## FRAGMENTO SELECCIONADO
----------

Don Manuel, Doña María (y mis recuerdos).

Todavía recuerdo ese andar lento que los años le dejaron, su rostro blanco, sus ojos claros; toda su fisonomía contrastaba con los demás pobladores; quizá porque él no era oriundo de aquella zona ribereña. Hombre fuerte, alto y de mucho carácter, apegado a la religión, todos los días se encerraba junto con la compañera de su vida y con una de sus hijas a rezar el rosario, todos los días a las 8:00 de la noche, sus rezos eran acompañados con el canto de la fauna nocturna. 


Mis mejores recuerdos de la infancia se plasman en aquel lugar, cuando en vacaciones viajamos a aquel rumbo para ver a la familia y verlos a ellos; Don Manuel, Doña María y sus recuerdos, mis bisabuelos; salir disparado del coche en el que viajábamos,  y correr a saludar, llegar a su cuartito de palma y lodo que son muy propios de la ahí, eran las primeras cosas que hacia al terminar el tedioso trayecto de 10 horas de camino.

Un olor a petróleo inundaba aquel cuarto, ya que debido a su edad se dedicaban a la venta de aquel combustible muy requerido por los vecinos, tenían una mesa con dulces los cuales eran  un aliciente para ganar dinero. Su rostro se llenaba de felicidad al vernos llegar, esa felicidad sincera que muy pocos demuestran al ver llegar a quien se extraña. Abrazos, besos e intercambio de “regalos”, después, pedirle a mi bisabuelo el juguete más preciado por él y por mi; un camión de bomberos que guardaba celosamente durante mi ausencia y que sacaba de su escondite a mi llegada. Mi bisabuela siempre sentada sobre la cama, con su cabello gris y su rostro moreno por el sol enmarcado por sus largas trenzas con listones  y ataviada por su vestido, lo cual la hacía ver como una “Adelita”.

----------

## OBJETIVO 1
Responda estas preguntas a partir del fragmento seleccionado:
(a) ¿A qué hora rezaban el rosario todos los días?
(b) ¿Cuántas horas duraba el trayecto del viaje?
(c) ¿Qué juguete guardaba el bisabuelo durante la ausencia del narrador?
## OBJETIVO 2
Traduzca al inglés esta oración del fragmento seleccionado: "Todavía recuerdo ese andar lento que los años le dejaron, su rostro blanco, sus ojos claros; toda su fisonomía contrastaba con los demás pobladores; quizá porque él no era oriundo de aquella zona ribereña."
## OBJETIVO 3
Imprima sin cambios la parte del fragmento seleccionado que va desde "Don Manuel, Doña María (y" hasta "la fauna nocturna.", esta última incluida.

## DATOS SIN PROCESAR
----------

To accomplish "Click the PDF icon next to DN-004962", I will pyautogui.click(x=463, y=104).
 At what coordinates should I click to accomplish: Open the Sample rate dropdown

----------

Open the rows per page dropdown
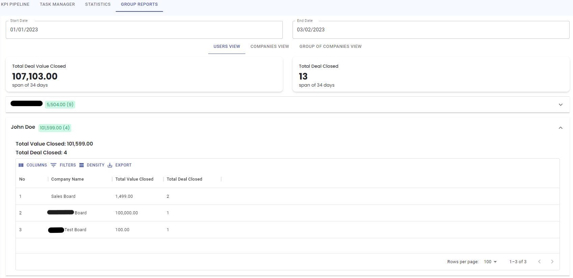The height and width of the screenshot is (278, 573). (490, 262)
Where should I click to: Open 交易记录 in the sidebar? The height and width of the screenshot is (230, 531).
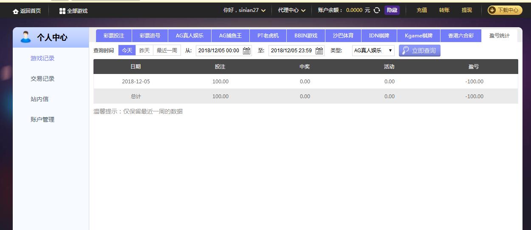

----------

## RESPUESTA FINAL 1
(a) A las 8:00 de la noche.
(b) 10 horas.
(c) Un camión de bomberos.

## RESPUESTA FINAL 2
I still remember that slow gait the years left him, his fair face, his light eyes; his whole appearance contrasted with the other inhabitants; perhaps because he was not a native of that riverside area.

## RESPUESTA FINAL 3
Don Manuel, Doña María (y mis recuerdos).

Todavía recuerdo ese andar lento que los años le dejaron, su rostro blanco, sus ojos claros; toda su fisonomía contrastaba con los demás pobladores; quizá porque él no era oriundo de aquella zona ribereña. Hombre fuerte, alto y de mucho carácter, apegado a la religión, todos los días se encerraba junto con la compañera de su vida y con una de sus hijas a rezar el rosario, todos los días a las 8:00 de la noche, sus rezos eran acompañados con el canto de la fauna nocturna.